-------- PROVIDED MATERIAL --------

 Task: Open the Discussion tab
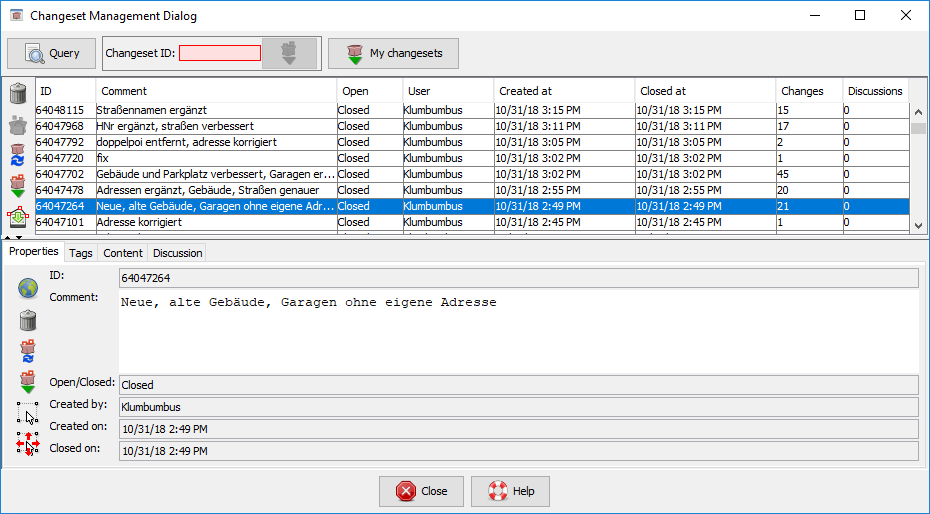coord(177,253)
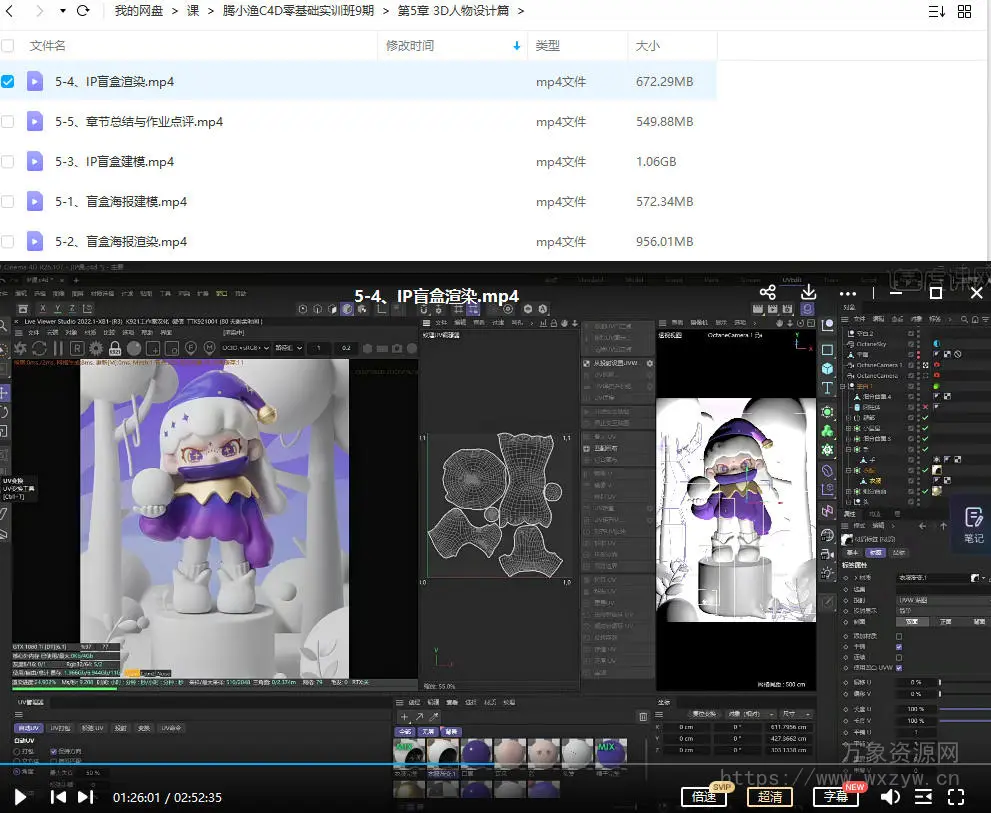Play the video

[x=20, y=797]
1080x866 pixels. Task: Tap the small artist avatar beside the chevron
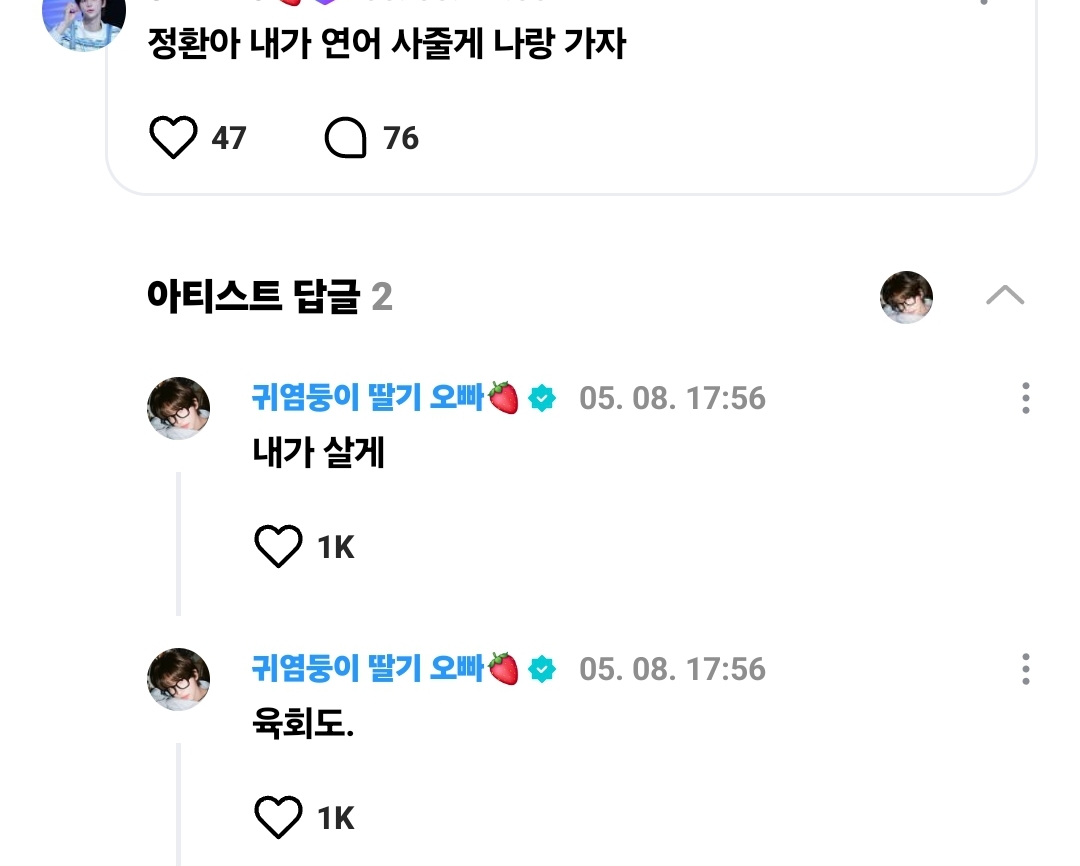[906, 297]
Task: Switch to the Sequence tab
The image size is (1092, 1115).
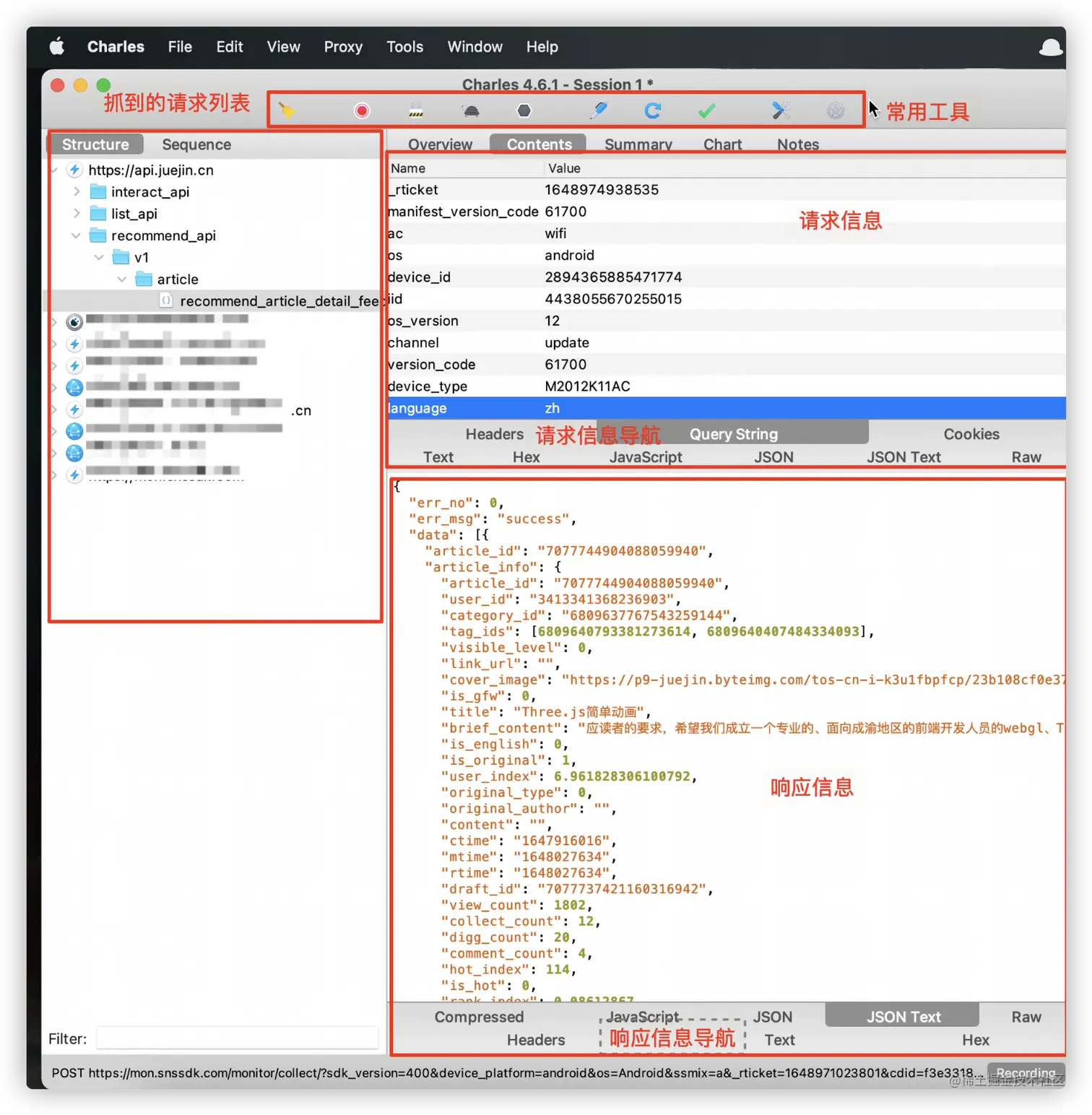Action: [196, 144]
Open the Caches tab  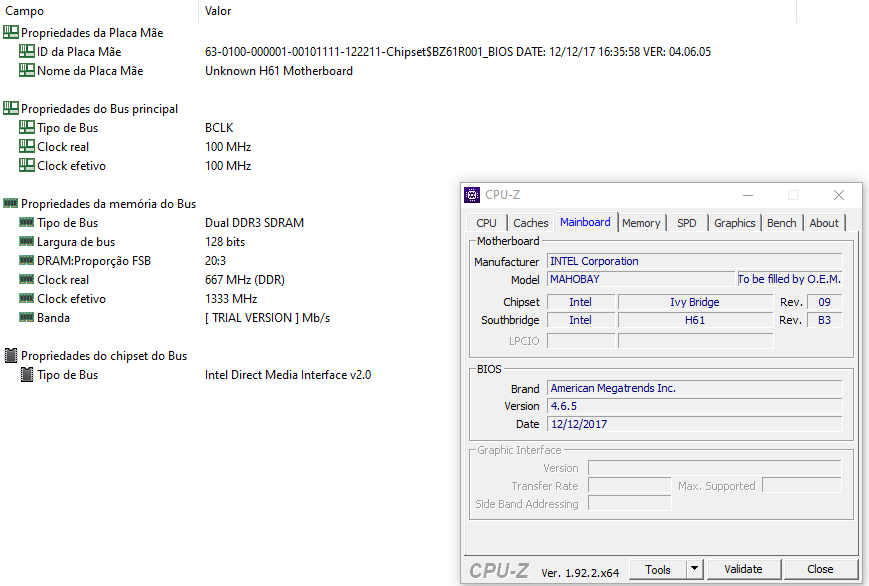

--------

=== ACTION ITEM ===
Give back every entry in full, exactly as written, with no picture included.

=== TASK ANSWER ===
 Task: Open the Discussion tab
coord(177,253)
Play the video

[x=20, y=797]
1080x866 pixels. Task: Tap the small artist avatar beside the chevron
[906, 297]
Task: Switch to the Sequence tab
The image size is (1092, 1115).
Action: [196, 144]
Open the Caches tab  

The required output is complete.